Work order> Among the entries that follow, the required portion opens with the line containing "Where should I click to: Open" and closes with the line containing "the átlag legend". Give that portion again exactly, and nothing else.

Exercise materials>
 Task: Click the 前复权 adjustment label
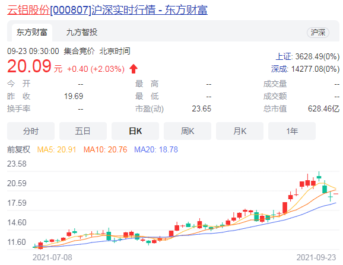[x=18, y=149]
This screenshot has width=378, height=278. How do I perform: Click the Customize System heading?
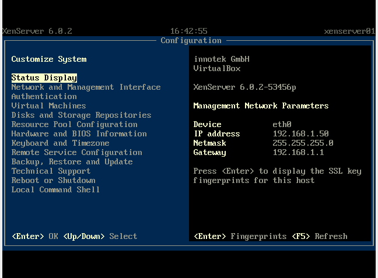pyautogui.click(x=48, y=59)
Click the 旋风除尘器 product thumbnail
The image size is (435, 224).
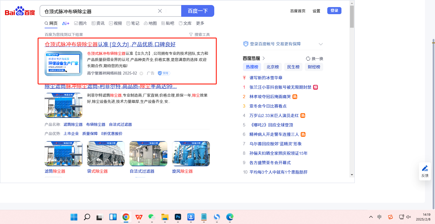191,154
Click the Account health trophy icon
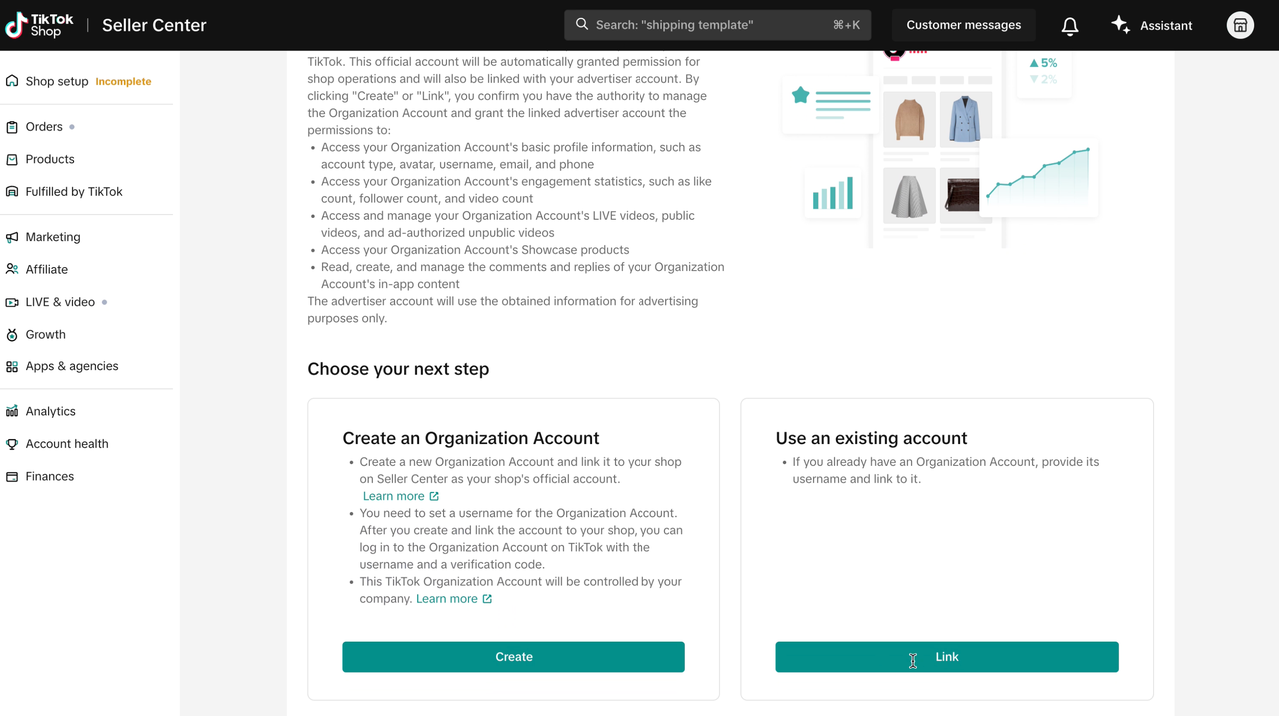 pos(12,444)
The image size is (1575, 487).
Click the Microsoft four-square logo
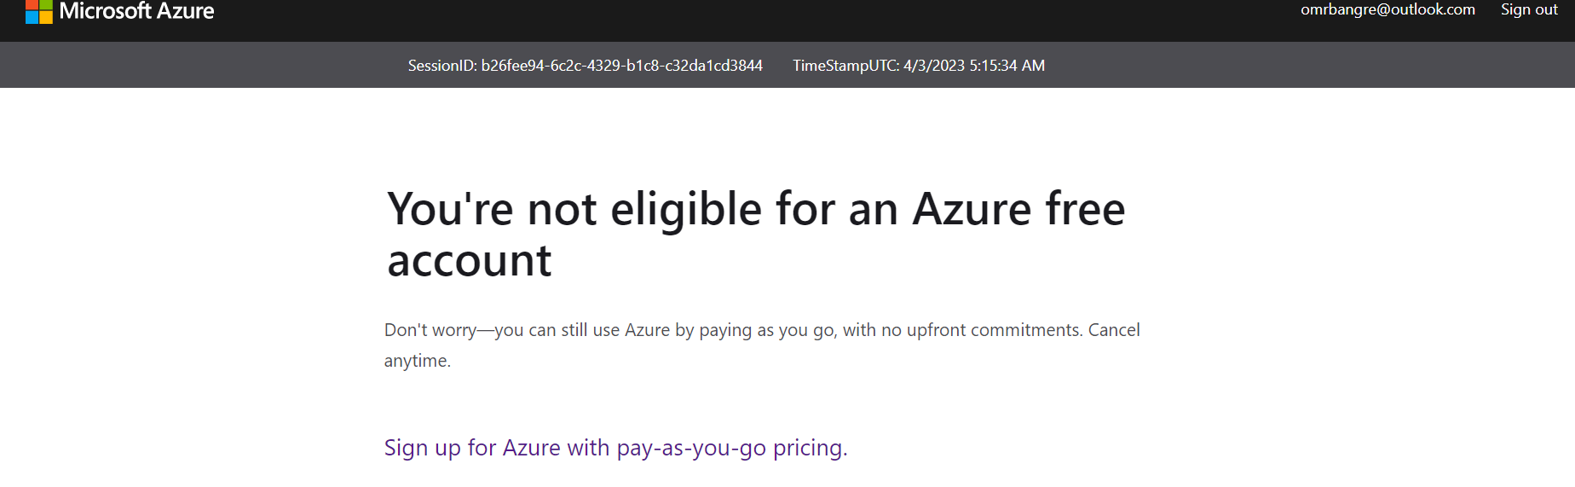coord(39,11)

...

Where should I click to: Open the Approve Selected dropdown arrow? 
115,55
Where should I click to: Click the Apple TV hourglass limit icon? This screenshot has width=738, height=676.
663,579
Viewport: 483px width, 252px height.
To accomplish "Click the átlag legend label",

* * *

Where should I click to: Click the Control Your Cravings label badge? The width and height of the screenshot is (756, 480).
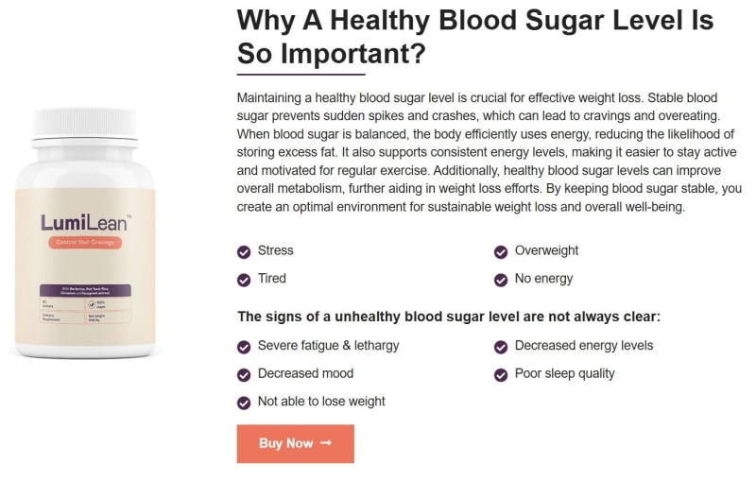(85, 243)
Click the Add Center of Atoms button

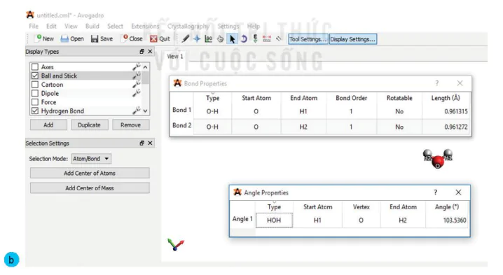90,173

Solved problem>
Where should I click to: Open the Approve Selected dropdown arrow? 
115,55
Where should I click to: Click the Apple TV hourglass limit icon? This screenshot has width=738, height=676.
663,579
Viewport: 483px width, 252px height.
To accomplish "Click the átlag legend label",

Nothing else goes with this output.